Я извлек из портфеля диплом, свежие корочки врача-хирурга первой категории, свой отчет для квалификационной комиссии, две характеристики, отдал тоненькую пачечку начмеду и робко присел на краешек стула. Не обращая на меня вообще никакого внимания, горообразный Николай Васильевич внимательно читал мой восьмистраничный отчет, периодически останавливаясь, перелистывая на страницу-другую назад, что-то там примечая и снова двигаясь вперед. Закончив чтение, он впервые поднял на меня взгляд.
– Так-так, Степан Иваныч, хорошо, очень хорошо… Как к нам попали?
– По рекомендации доктора Коровкина, Николай Васильевич.
– Так-так. А Коровкин вам кем приходится?
– Другом… Институтским другом, – поправился я.
– Так-так. И что вы себе думаете?
– Я хочу работать врачом на флоте.
– Море любите? Романтика там, паруса, человеки-пароходы? А? – человек-гора смотрел на меня безо всякого юмора. Я понял: вопрос не просто так. Отвечать следовало честно. Очень честно.
– Нет, Николай Васильевич. Море не люблю. Романтикой не страдаю.
– Вы серьезно?! – прогремел Николай Васильевич, глядя на меня в упор из-под спущенной на нос оправы дорогих очков.
– Да, – твердо парировал я.
– Фу, слава богу, уже легче, – впервые улыбнулся мне начмед. – Значит, без глупостей. Зачем вам тогда в море?
– Мне деньги нужны, – глядя ему прямо в глаза, твердо сказал я.

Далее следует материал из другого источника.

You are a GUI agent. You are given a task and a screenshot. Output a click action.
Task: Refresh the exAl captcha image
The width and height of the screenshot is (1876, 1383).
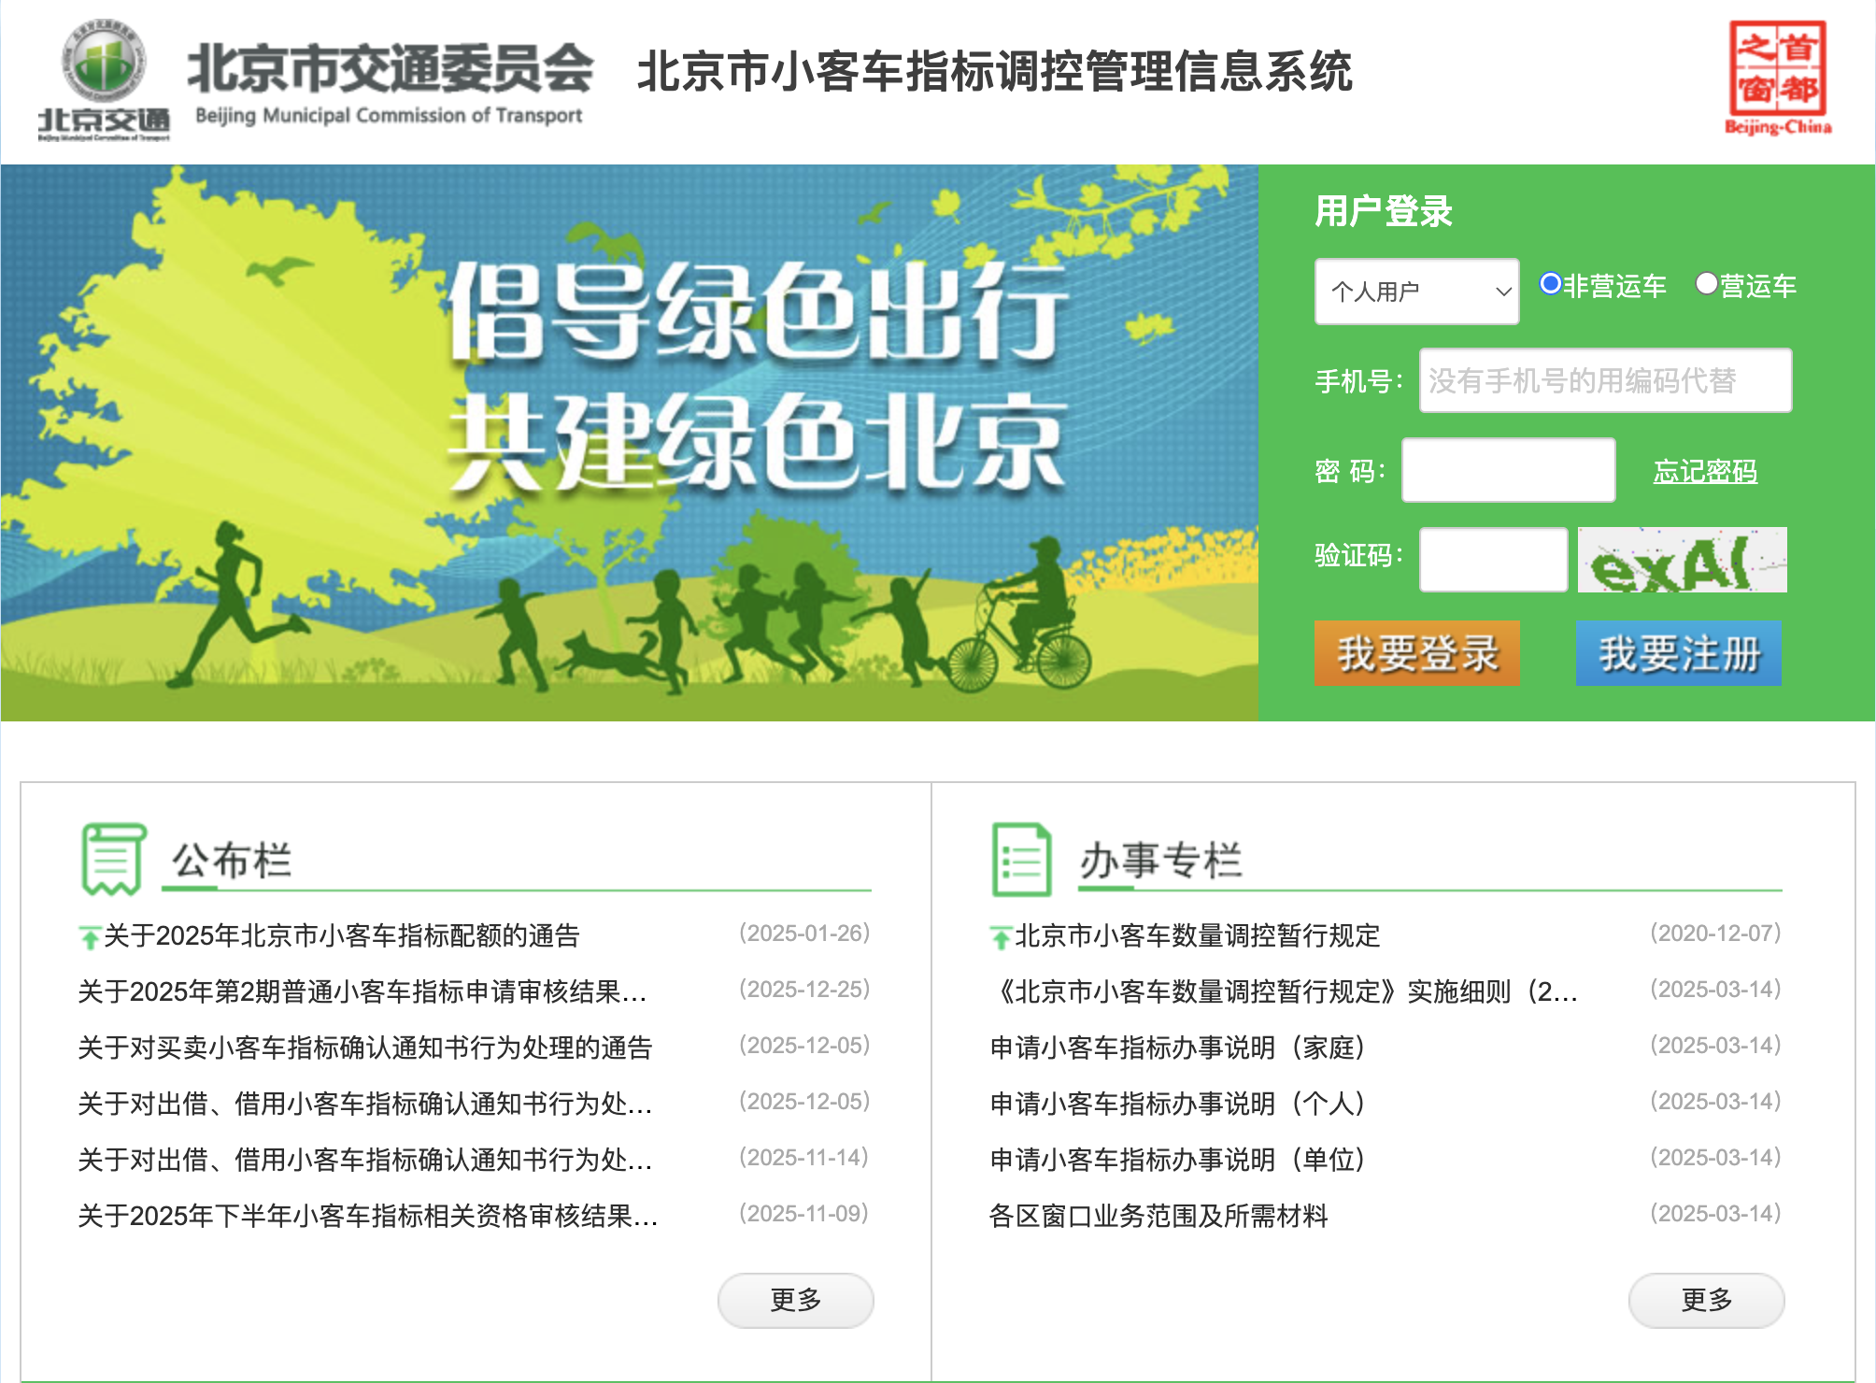point(1682,560)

– А я еду, а я еду за деньгами, а за туманом едут только дураки… – тихо промурлыкал под нос начмед. – Остается спросить устами незабвенного героя незабвенного романа: Стёпа, зачем вам деньги?

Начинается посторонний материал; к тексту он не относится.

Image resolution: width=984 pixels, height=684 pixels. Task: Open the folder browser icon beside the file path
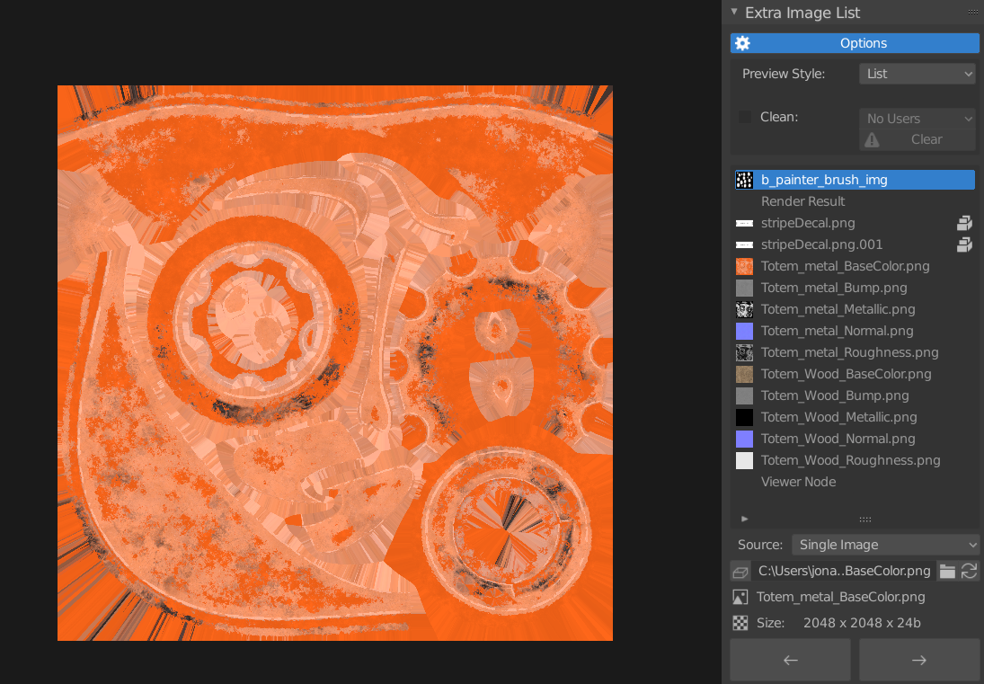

А он не страшный, и даже юморной, подумал я, а вслух сказал:
– Женюсь.
– Женюсь, женюсь, какие могут быть игрушки?.. – снова мурлыкнул Николай Васильевич. Я улыбнулся. – Так-так. Приятно иметь дело. Не врете, уже хорошо. Какой раз женитесь-то?

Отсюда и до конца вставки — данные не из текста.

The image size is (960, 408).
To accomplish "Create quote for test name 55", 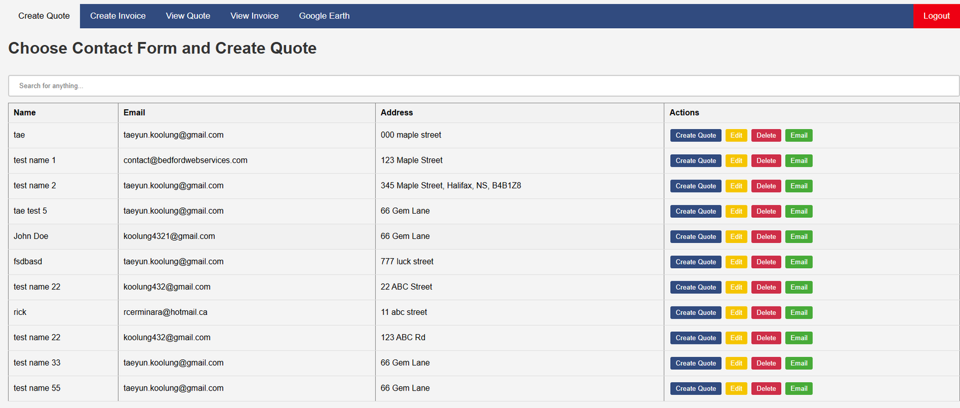I will [x=695, y=389].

– Первый, – ответил я, и отчего-то смущенно покраснел.
– Ну, если старый убежденный холостяк… вы, ведь, старый убежденный?.. – я кивнул, – если старый убежденный холостяк решает изменить себе, значит, все серьезно. Так? – я кивнул снова. Этот большой человек начинал мне определенно нравиться. – Всюду деньги, деньги, деньги, всюду деньги, господа… Ну, ладно… – Николай Васильевич снял очки, положил на стол, зажмурился, потер веки, открыл глаза. Без очков взгляд его оказался по-детски беззащитным. – Ладно, вы, Стёпа. Можно вас так называть? – Я поспешно кивнул. – Ладно, вы. А как же ваша избранница? Только обретет мужа, и вот уже вам – звон склянок, и карета в тыкву, и раскинулось море широко…
– Мы справимся, – твердо сказал я.
– То, что вы справитесь, я не сомневаюсь. А она?! Вы в поход – в море, наполненное морем новых впечатлений. Это потом, года через два спустя, вам все обрыднет, а пока – пока будет ново и интересно. О вас не беспокоюсь. А она останется одна. Не боитесь?
– Боюсь, – очень тихо сказал я.
– Так какого черта?! – подался вперед начмед.
– Нам помочь некому. Мы всё сами. Нам деньги нужны. Очень.
– Хотите чаю? – после длинной паузы спросил Николай Васильевич.